Psicologa Psicoterapeuta Cagliari

MEDITAZIONE, CONSAPEVOLEZZA E CAMBIAMENTO PERSONALE

meditazioneSenza dubbio la scienza si sta avvicinando sempre più alla soluzione degli enigmi che si celano dietro la pratica della meditazione.

Gli ultimi anni hanno visto un incremento notevole degli studi scientifici sulla meditazione, in particolare in ambito neurofisiologico.

Alcuni scienziati dell’Università della California di Los Angeles (UCLA), indagando sulla relazione tra meditazione e cervello, in particolare sull’incremento della plasticità mentale (nuovi collegamenti neuronali) indotti dalla pratica meditativa, sono giunti a scoperte sorprendenti.

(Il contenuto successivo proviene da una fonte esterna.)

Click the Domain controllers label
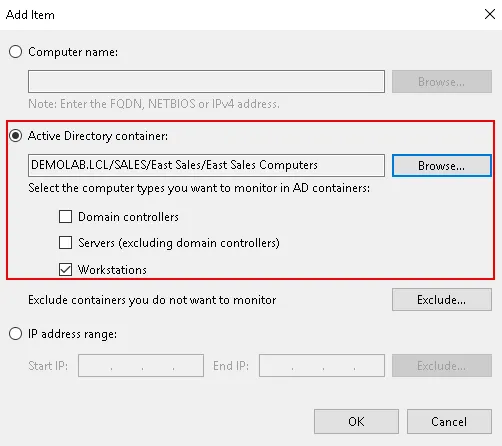The width and height of the screenshot is (502, 446). coord(128,217)

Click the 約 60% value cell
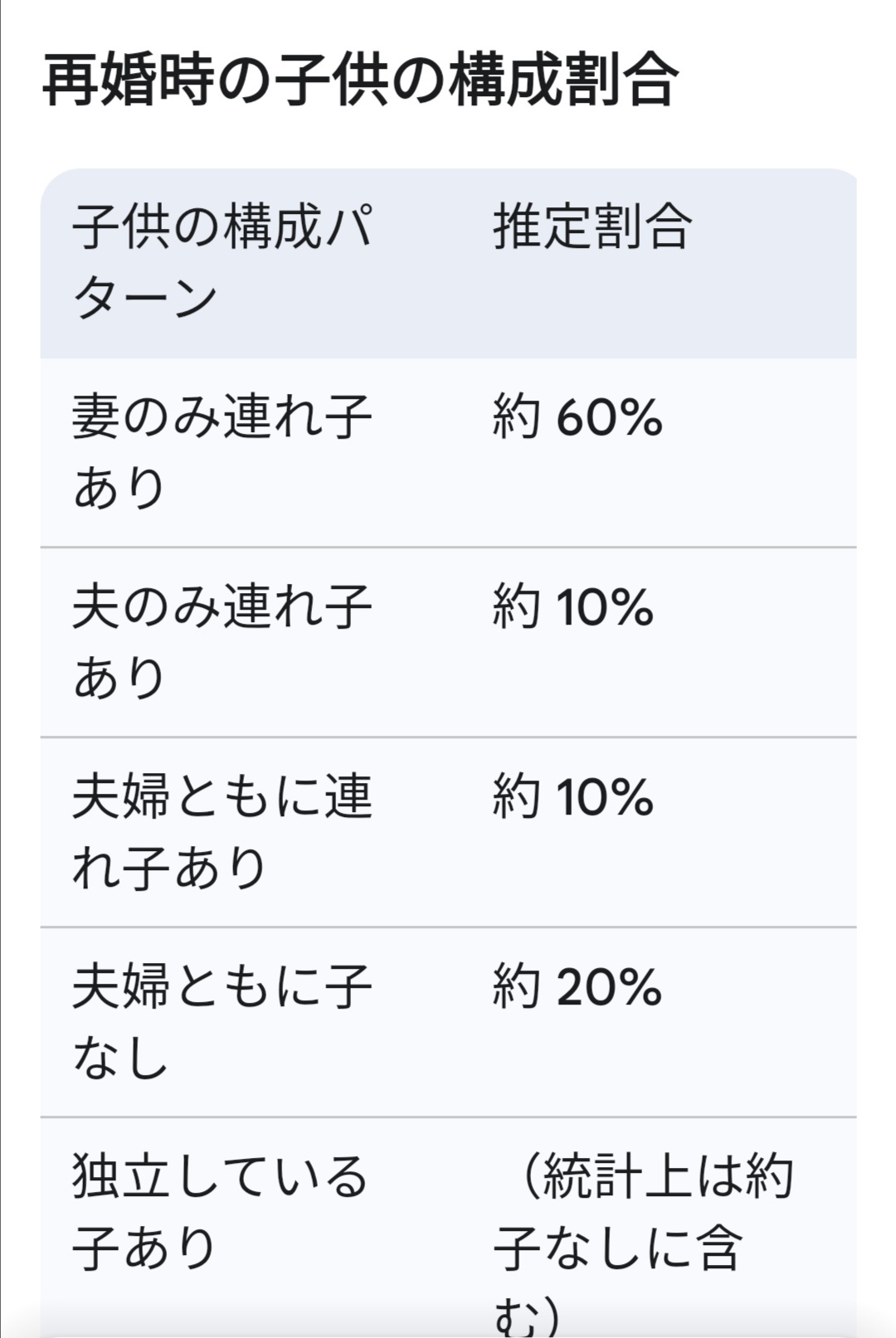[577, 416]
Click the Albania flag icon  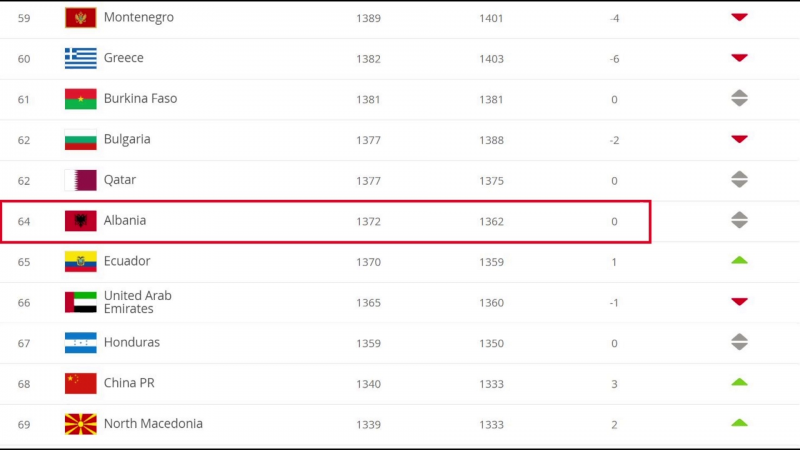click(81, 221)
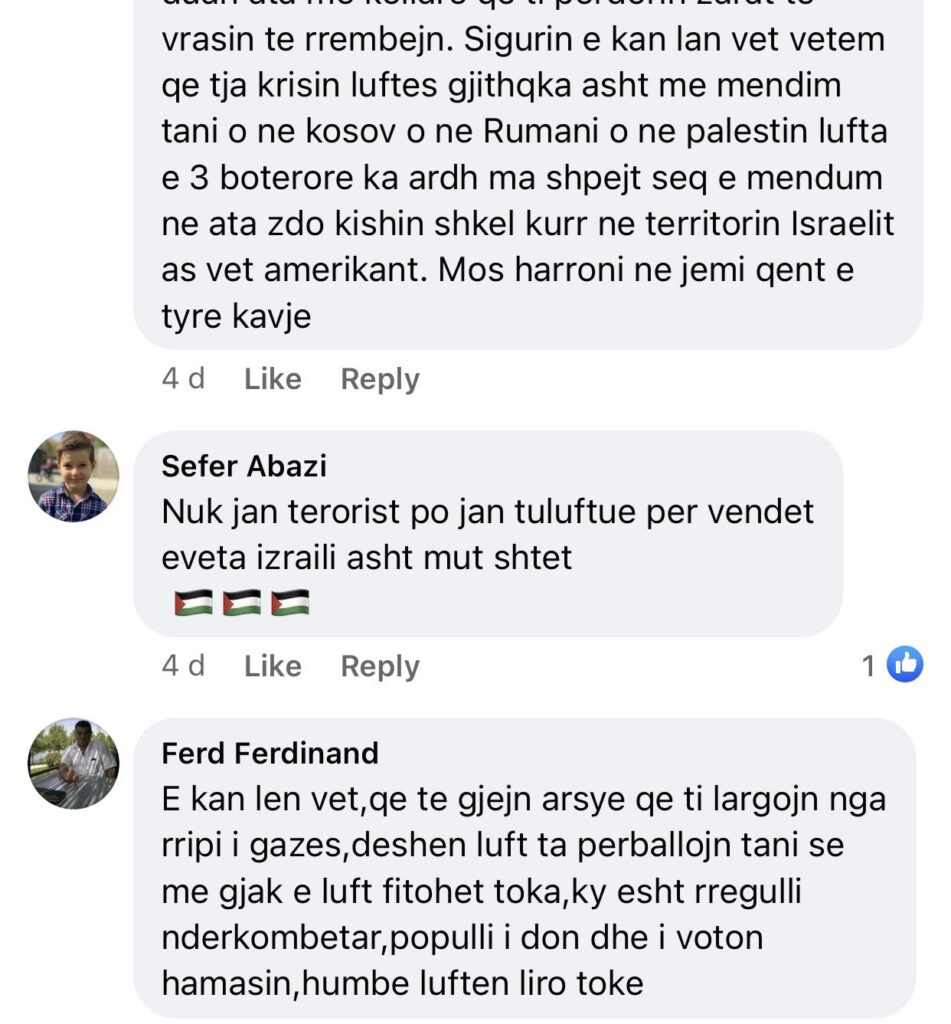Open Sefer Abazi's profile picture
The image size is (951, 1024).
73,476
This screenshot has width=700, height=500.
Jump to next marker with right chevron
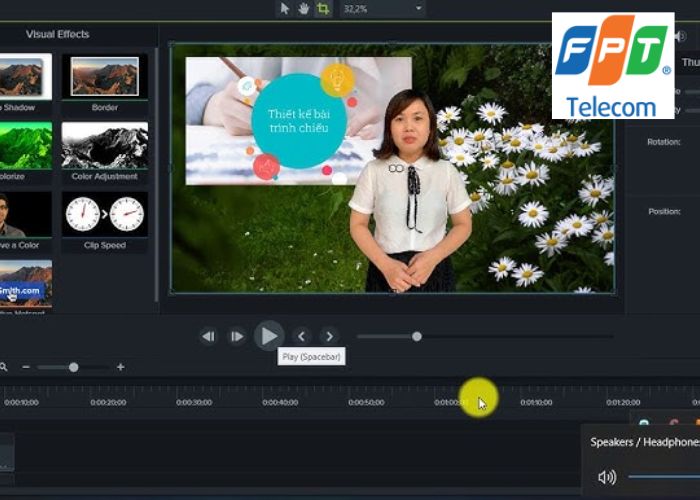point(329,337)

Da questa ricerca e altre precedenti sulla plasticità mentale risulta, al contrario di quanto si sosteneva fino a 10 anni fa, che il cervello è capace di sostituire i neuroni morti con nuovi circuiti neuronali.

I ricercatori della UCLA hanno reclutato 49 persone che meditavano da almeno 20 anni e le hanno sottoposte a risonanza magnetica del cervello. Sono stati inoltre scelti, sulla base delle loro risonanze, 16 individui mancini o destrorsi come i meditatori, quale gruppo di controllo.

Dalla ricerca è risultato che quanto più a lungo i soggetti avevano praticato la meditazione tanti più collegamenti neuronali il loro cervello aveva generato, a differenza del gruppo di controllo. Inoltre, le aree dove si erano creati più collegamenti neuronali avevano a che vedere con le funzioni cognitive, ovvero: pensiero, memoria, giudizio e decisione.

Queste ricerche aggiungono un tassello importante alla comprensione dei meccanismi alla base dell’efficacia della meditazione, i cui benefici comprendono la riduzione dell’ansia, l’incremento della concentrazione e la riduzione dei problemi del sonno.

In Occidente sono praticati attualmente vari stili di meditazione di matrice orientale. La più antica forma di meditazione risalirebbe a 5000 anni fa, descritta nei Veda, antichi testi sapienziali indiani che miravano a far raggiungere all’adepto il contatto con la divinità.

Le tecniche di meditazione variano dalla ripetizione di parole o canti nella meditazione mantrica, alla visualizzazioni di immagini o simboli del divino nella meditazione visiva, alla meditazione di un concetto sul quale assorbire completamente l’attenzione, nella tecnica che fonde il cuore e la mente.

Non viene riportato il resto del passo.